*What is required*
Copy out exactly the lines below that run from the one holding "Image resolution: width=685" to the one holding "Task: Click spec size 30 in the S156014 row", keeping both of those lines and no others.
*** Begin section ***
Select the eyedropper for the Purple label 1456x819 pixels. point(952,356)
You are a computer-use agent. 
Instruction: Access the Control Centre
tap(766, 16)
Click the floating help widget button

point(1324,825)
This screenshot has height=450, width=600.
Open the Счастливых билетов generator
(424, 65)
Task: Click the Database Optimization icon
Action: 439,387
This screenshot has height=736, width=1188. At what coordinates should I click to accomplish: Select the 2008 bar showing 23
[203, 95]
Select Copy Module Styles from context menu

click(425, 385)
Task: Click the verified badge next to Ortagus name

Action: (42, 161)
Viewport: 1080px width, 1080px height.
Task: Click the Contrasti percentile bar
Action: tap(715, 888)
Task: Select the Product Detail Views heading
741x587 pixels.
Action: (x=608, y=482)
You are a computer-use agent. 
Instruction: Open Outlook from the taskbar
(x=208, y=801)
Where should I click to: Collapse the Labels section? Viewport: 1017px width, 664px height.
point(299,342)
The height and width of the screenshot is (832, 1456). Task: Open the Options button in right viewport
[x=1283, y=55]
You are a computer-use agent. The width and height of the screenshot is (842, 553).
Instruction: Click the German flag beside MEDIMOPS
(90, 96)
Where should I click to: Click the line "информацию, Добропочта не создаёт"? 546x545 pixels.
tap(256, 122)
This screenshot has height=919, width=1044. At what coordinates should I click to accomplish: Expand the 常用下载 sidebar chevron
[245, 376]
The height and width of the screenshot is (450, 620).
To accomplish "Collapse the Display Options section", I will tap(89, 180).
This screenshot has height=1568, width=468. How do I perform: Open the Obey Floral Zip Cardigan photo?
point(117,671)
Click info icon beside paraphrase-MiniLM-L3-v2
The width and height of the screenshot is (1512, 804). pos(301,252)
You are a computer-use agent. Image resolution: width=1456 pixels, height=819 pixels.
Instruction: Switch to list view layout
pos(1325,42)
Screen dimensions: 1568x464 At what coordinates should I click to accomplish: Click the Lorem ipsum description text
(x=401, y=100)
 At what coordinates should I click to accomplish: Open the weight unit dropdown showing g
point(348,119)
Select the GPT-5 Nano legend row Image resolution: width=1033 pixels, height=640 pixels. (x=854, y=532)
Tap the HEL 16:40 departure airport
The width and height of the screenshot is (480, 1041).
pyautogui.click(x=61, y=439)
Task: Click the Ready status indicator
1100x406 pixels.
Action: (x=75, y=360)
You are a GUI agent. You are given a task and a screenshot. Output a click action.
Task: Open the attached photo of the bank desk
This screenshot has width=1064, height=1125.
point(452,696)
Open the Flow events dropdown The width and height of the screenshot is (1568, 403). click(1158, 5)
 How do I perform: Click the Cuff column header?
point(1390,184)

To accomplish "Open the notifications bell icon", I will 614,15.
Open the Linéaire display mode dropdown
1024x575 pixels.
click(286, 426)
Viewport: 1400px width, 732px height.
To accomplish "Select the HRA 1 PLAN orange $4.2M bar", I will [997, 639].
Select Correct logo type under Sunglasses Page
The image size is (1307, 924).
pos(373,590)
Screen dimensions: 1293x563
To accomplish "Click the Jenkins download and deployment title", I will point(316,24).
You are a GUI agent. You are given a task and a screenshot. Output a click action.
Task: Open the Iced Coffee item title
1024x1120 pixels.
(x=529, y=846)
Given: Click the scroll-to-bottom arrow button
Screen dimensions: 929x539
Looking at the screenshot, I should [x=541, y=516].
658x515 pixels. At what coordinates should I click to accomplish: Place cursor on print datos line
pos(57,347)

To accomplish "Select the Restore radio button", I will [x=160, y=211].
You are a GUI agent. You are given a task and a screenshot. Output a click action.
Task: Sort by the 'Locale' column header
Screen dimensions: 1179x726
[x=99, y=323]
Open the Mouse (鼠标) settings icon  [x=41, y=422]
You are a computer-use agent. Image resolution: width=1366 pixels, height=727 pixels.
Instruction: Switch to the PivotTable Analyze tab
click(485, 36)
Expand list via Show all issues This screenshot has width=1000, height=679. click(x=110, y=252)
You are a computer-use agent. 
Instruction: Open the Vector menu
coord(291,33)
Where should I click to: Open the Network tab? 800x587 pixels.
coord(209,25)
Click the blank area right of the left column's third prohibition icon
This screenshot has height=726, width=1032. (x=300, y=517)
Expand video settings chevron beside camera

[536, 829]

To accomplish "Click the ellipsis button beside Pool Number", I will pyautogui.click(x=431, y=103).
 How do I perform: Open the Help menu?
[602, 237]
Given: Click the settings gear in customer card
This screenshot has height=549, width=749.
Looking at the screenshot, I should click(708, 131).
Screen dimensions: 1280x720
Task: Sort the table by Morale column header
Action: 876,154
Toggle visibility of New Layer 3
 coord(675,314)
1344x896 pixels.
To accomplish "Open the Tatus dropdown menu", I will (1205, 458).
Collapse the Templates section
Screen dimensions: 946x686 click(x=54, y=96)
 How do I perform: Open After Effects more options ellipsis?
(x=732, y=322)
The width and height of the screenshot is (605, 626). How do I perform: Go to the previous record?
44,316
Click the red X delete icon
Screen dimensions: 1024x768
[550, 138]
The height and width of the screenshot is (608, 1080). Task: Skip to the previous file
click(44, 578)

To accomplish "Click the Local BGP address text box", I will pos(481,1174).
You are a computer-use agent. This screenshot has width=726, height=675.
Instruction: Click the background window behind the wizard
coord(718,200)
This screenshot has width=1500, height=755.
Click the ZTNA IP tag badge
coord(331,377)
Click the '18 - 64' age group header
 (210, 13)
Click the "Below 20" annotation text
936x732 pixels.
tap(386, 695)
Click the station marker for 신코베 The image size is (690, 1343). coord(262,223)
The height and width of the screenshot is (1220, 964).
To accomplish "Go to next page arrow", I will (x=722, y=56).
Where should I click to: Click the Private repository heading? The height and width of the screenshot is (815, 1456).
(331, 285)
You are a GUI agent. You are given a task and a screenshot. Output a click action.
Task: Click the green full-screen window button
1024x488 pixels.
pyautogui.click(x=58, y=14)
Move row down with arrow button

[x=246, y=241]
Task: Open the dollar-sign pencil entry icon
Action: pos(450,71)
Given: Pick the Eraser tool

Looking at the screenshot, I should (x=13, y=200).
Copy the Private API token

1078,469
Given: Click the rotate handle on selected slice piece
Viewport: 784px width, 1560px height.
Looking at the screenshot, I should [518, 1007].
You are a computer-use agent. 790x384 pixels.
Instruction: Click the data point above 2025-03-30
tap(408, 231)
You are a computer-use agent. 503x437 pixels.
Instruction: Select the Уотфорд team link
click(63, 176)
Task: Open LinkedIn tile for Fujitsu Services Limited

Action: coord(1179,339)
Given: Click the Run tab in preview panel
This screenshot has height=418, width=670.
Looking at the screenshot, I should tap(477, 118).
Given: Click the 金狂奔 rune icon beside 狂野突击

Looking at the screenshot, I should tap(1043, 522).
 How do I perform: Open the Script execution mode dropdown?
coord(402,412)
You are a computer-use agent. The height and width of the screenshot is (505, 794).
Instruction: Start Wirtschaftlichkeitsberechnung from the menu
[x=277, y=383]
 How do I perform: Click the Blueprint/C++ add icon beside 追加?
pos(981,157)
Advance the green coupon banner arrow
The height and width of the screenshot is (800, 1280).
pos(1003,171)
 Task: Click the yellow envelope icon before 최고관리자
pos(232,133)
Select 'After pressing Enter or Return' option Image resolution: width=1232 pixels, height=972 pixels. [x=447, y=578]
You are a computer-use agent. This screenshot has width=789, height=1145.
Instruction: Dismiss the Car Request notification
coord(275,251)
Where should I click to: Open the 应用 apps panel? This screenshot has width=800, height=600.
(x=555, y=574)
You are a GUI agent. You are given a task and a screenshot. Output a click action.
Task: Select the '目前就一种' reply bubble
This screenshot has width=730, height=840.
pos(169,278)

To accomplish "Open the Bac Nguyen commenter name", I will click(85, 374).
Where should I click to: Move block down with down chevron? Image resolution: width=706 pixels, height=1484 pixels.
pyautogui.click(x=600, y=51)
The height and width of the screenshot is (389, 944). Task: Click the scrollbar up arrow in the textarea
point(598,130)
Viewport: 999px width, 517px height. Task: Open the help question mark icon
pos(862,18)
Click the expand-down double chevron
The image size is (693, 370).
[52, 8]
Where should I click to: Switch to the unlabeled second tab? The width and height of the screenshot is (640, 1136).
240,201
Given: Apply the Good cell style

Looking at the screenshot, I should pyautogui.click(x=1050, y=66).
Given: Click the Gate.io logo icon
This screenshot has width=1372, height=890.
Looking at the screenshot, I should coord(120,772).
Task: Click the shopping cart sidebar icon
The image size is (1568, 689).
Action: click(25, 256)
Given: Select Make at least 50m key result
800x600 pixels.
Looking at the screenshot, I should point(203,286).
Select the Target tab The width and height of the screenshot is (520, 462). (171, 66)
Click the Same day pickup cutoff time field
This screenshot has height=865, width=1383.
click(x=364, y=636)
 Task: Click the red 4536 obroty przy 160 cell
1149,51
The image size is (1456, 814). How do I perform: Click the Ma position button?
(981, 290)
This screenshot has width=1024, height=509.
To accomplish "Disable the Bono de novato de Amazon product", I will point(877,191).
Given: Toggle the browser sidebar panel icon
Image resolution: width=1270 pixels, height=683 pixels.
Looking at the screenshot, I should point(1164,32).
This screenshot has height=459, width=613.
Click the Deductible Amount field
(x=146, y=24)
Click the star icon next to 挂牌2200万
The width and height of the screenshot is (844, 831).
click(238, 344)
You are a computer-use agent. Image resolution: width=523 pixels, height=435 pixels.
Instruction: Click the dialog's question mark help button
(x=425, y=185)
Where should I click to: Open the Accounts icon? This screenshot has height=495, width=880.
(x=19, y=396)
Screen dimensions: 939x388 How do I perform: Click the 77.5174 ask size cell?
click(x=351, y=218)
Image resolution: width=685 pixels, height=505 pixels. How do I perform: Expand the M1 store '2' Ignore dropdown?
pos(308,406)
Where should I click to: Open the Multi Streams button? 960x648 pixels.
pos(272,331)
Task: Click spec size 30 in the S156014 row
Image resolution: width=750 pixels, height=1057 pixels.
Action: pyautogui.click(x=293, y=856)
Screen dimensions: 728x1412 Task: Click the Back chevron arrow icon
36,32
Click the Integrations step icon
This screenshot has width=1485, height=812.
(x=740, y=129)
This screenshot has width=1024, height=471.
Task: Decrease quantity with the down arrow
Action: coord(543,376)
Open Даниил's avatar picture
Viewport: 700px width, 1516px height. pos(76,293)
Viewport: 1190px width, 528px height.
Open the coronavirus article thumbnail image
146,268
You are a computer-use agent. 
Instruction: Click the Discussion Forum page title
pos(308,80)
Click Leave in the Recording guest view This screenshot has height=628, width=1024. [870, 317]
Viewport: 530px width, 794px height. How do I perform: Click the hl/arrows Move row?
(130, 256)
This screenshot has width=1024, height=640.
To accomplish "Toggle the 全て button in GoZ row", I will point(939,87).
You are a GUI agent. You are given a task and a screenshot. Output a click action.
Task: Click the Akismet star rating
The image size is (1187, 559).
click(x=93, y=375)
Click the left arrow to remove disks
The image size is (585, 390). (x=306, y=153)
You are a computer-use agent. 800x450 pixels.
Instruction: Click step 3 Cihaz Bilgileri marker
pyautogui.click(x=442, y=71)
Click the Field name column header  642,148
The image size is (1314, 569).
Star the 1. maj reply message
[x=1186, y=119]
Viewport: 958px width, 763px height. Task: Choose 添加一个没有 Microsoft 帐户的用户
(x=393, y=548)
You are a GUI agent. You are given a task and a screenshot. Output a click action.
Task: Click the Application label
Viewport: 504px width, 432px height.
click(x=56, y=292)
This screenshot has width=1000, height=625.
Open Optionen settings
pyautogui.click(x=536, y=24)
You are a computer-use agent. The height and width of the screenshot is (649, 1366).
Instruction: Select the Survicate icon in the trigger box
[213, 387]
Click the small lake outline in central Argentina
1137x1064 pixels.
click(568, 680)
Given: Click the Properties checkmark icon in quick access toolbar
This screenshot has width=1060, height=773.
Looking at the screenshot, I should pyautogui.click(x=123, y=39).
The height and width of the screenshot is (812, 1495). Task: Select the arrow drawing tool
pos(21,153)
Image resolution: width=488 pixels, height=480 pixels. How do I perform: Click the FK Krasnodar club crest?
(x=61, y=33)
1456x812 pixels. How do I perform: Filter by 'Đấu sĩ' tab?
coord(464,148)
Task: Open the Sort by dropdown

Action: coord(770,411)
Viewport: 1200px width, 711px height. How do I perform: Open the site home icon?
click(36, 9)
*** End section ***
*Response*
Image resolution: width=685 pixels, height=505 pixels. How do I perform: Expand the M1 store '2' Ignore dropdown?
pos(308,406)
Where should I click to: Open the Multi Streams button? 960x648 pixels.
pos(272,331)
Task: Click spec size 30 in the S156014 row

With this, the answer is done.